HTA and Universal Health Coverage
HTA has been suggested as a potential tool for countries or health systems to develop universal health coverage (UHC) (13). However, HTA-based decisions can work only if some form of UHC already exists, and decision makers are willing and able to use HTA in guiding what will be provided by the healthcare system. This is the model in many European countries. For example, in the United Kingdom, the National Institute for Health and Care Excellence (NICE) develops guidance for use by the government to decide what the National Health Service will or will not provide.
In contrast, the public sector healthcare systems in many Asian countries provide limited services; most services are provided in return for out-of-pocket payments.
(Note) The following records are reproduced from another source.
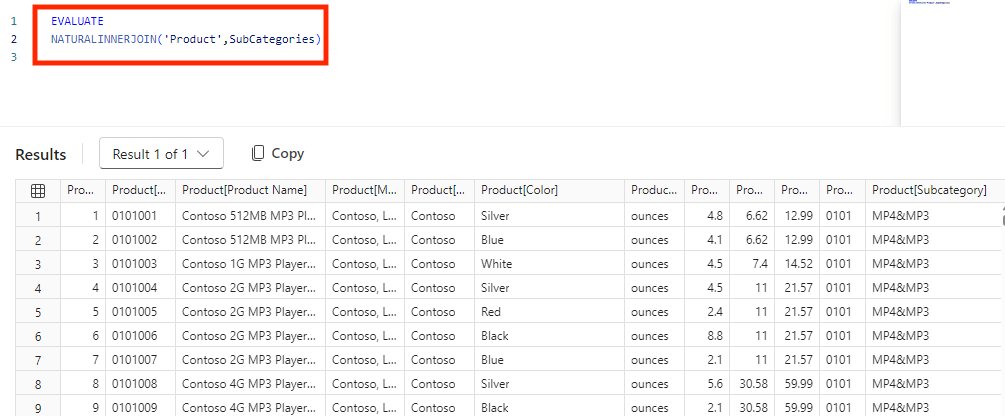Click the Contoso 4G MP3 Player cell in row 9
Image resolution: width=1005 pixels, height=416 pixels.
point(251,408)
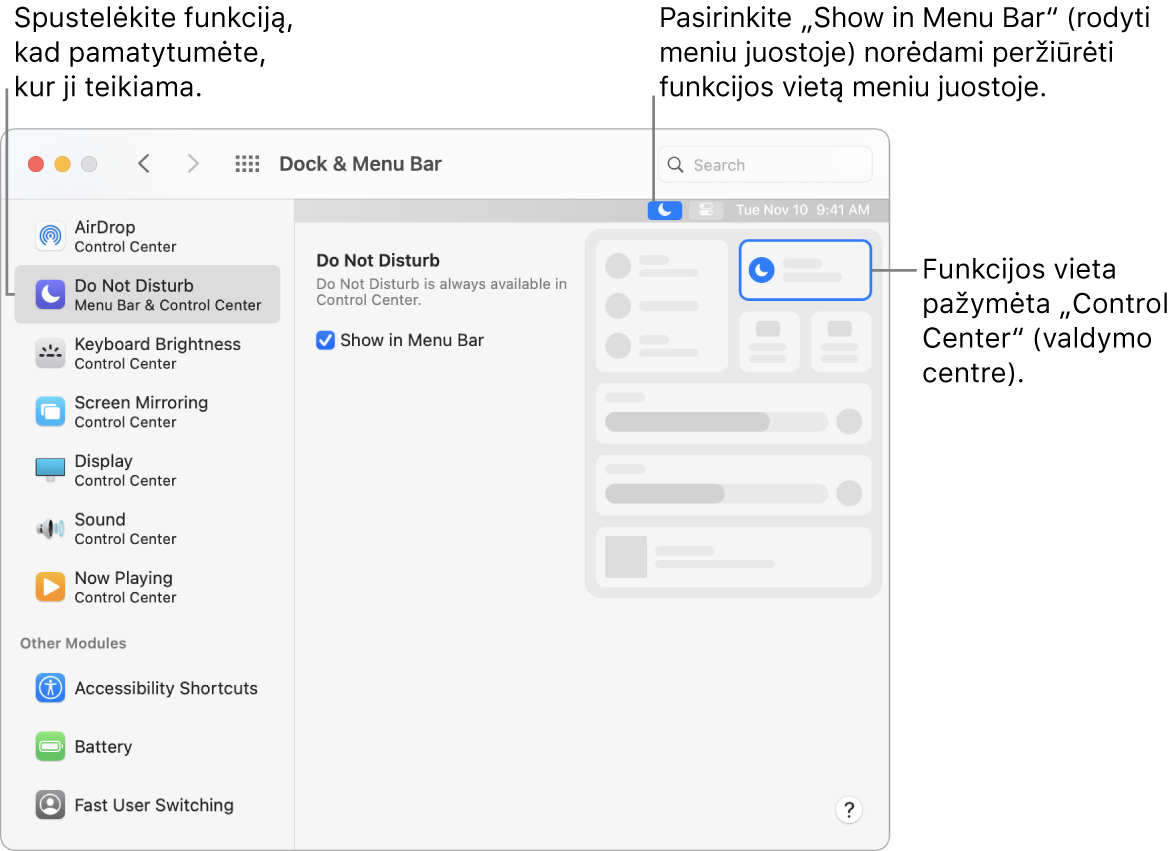Viewport: 1176px width, 851px height.
Task: Open the Battery module settings
Action: [105, 747]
In the absence of UHC, HTA has a limited role in healthcare delivery decisions. Countries that lack even rudimentary UHC would first need to build basic universal coverage of essential services, such as childhood immunization, safe delivery, essential new-born care, and so on, as recommended by the WHO. Countries with rudimentary UHC, where such basic packages exist (India, e.g.), need to strengthen UHC in terms of accessibility, equity, and sustainability, before HTA for other technologies is considered. In such settings, expecting HTA to facilitate UHC would be putting the cart before the horse.
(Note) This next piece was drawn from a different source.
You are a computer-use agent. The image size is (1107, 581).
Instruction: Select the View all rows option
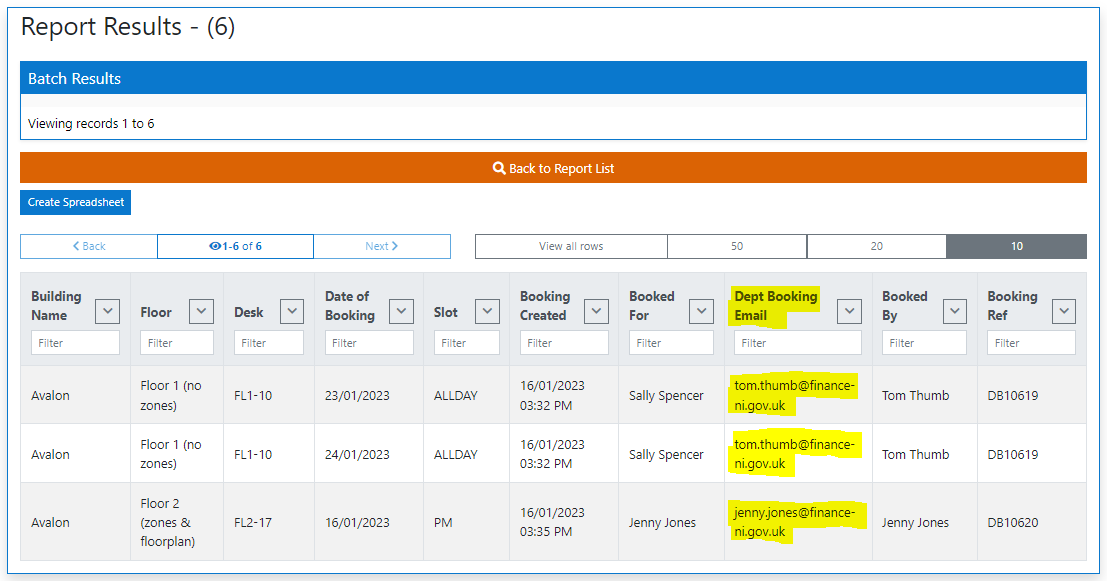570,246
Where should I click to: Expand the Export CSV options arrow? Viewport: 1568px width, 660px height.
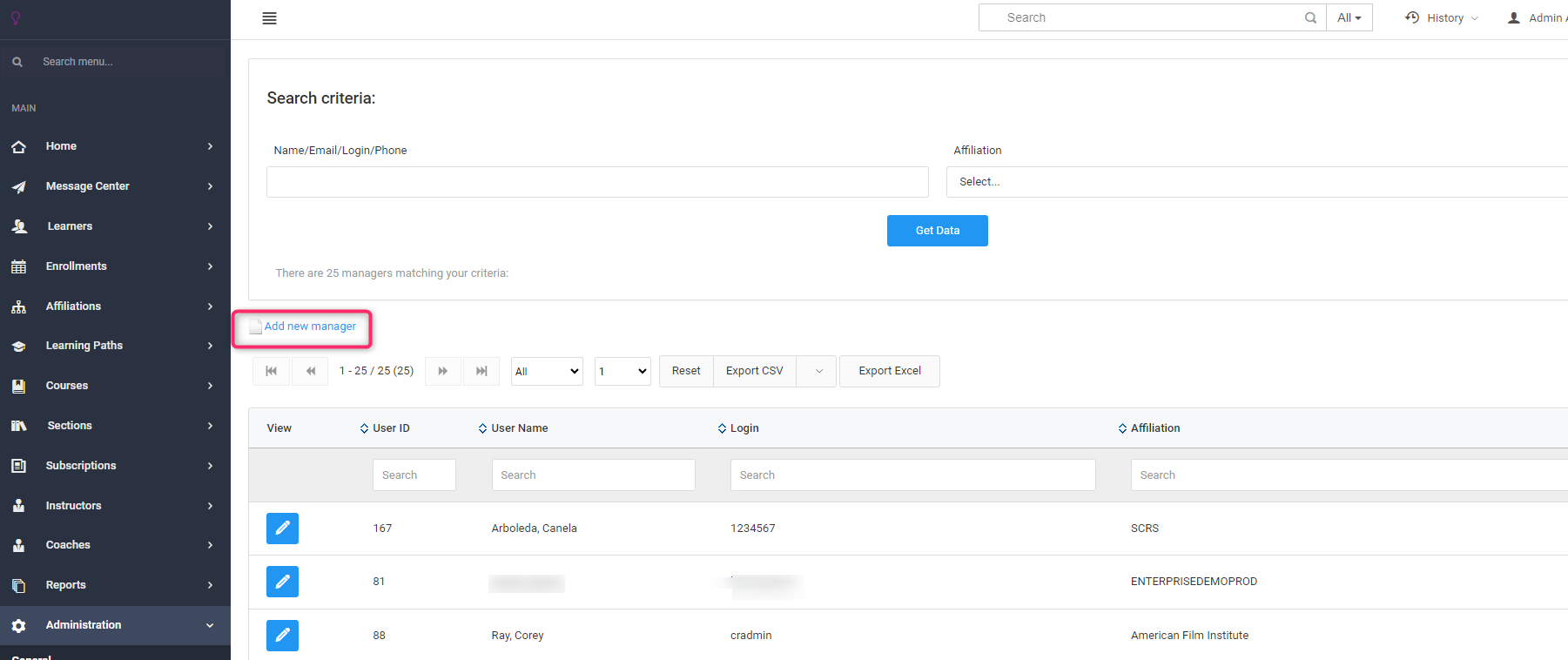click(x=818, y=371)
Alignment between HTA Producers and Users
HTA can succeed in settings wherein HTA producers and users work in alignment. The value of HTA reports is limited if decision makers at the individual, institutional, organizational, or national levels are uninterested or unwilling to make evidence-informed decisions. Moreover, willingness and interest alone are insufficient; they must be backed by user empowerment to critically appraise HTA reports as a background for decisions and implementation. This necessitates the capacity building of HTA users as well as HTA producers.
Conclusion
In conclusion, much ground needs to be covered before most low- or middle-income countries can implement HTA in routine decision making. Some of the work needs to be done by the HTA community in developing better methodologies for evaluation and comparison of diverse relevant technologies. However, the bulk of the effort is required within individual countries in terms of capacity building of HTA producers as well as users, generation of locally applicable data to feed HTA, development of basic UHC services wherein HTA can guide decisions, and stakeholder alignment between the production of HTA and its implementation.